World trade center

New WTC deal is a good one

By Crain's New York Business | Crain's New York Business

The Port Authority board faces a huge decision at its April 23 meeting: whether to alter its agreement with Silverstein Properties for the construction of 3 World Trade Center. Naysayers charge that Silverstein is asking for a better deal than it got in 2010, when the authority, city and state provided $390 million in backstop financing. They also warn that the authority is deviating from its core duty of maintaining the area's transportation infrastructure.

But the renegotiated deal now ready for a board vote would not impair the Port Authority's ability to carry out that mission—and even may improve it.

Here's the quandary: Despite recently finding an anchor private-sector tenant to occupy 515,000 square feet in the skyscraper, Silverstein can't get a construction loan to erect the 80-story tower. So the developer wants authority backing for $1.2 billion in tax-exempt bonds to help finance the speculative office building.

The Port Authority would gain the right to foreclose on the 3 WTC property within 90 days if Silverstein defaults. That is no small benefit, as the agency would get a $2 billion asset for half-price. Silverstein also would have to secure $450 million in private financing, up from $300 million in the current deal; those investors would further encourage the developer to fill the tower rather than continue holding out for sky-high rents at the World Trade Center complex.

This is hardly a better deal for Silverstein Properties.

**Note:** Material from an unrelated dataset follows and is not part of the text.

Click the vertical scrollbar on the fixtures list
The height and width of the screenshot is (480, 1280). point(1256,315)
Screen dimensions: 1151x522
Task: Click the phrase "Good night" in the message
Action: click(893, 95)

Rather, it is the only deal the developer can make to complete the project on time and secure the legacy of its principal, 82-year-old Larry Silverstein. And the Port Authority is now poised to realize big benefits.

The new bonds, backed by the right to foreclose, would replace $200 million in riskier financing that the agency signed on for under the 2010 deal. The authority would also reap $329 million in cash. And the influx of tenants would increase ridership on its money-losing PATH system and sales at new retail developments tied to the trade center and transit hub. The Port Authority would become more able, not less, to fulfill its mission of investing in the region's bridges, tunnels and other transportation infrastructure.

Fears that 3 WTC would create a glut of office space, depressing rents at the complex, are overblown. Leasing activity downtown is heating up. And tenants would not occupy the tower before 2019, by which time the authority's signature building, 1 World Trade Center, should be full.